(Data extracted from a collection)
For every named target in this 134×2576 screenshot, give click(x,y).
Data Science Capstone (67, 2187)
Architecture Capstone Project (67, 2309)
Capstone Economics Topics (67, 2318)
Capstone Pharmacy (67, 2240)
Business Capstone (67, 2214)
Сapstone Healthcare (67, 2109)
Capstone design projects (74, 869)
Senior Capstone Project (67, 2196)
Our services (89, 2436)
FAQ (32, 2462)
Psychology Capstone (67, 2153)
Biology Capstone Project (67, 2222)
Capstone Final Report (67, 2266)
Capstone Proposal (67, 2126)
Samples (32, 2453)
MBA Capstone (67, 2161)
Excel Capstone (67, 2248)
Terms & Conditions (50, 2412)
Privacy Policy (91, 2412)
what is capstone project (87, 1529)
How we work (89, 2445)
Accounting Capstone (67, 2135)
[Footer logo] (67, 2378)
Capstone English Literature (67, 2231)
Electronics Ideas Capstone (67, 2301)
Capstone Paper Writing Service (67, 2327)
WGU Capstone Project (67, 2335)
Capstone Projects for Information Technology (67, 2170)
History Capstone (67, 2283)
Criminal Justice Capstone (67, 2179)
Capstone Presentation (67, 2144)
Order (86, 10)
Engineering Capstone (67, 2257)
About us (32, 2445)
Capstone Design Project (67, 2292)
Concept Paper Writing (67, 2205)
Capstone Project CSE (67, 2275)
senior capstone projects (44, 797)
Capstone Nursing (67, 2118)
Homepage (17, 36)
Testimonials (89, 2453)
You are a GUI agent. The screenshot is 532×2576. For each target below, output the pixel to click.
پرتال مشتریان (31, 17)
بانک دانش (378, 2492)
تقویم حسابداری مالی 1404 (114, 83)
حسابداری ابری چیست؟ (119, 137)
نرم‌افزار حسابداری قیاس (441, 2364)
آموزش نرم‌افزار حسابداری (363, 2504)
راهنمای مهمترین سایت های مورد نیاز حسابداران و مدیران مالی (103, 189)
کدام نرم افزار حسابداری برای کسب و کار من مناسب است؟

## Task goal:
Extract exactly and only the lines above from the line containing "Accounting Capstone (67, 2135)" through the line containing "History Capstone (67, 2283)", both end lines included.

## Response to this task:
Accounting Capstone (67, 2135)
[Footer logo] (67, 2378)
Capstone English Literature (67, 2231)
Electronics Ideas Capstone (67, 2301)
Capstone Paper Writing Service (67, 2327)
WGU Capstone Project (67, 2335)
Capstone Projects for Information Technology (67, 2170)
History Capstone (67, 2283)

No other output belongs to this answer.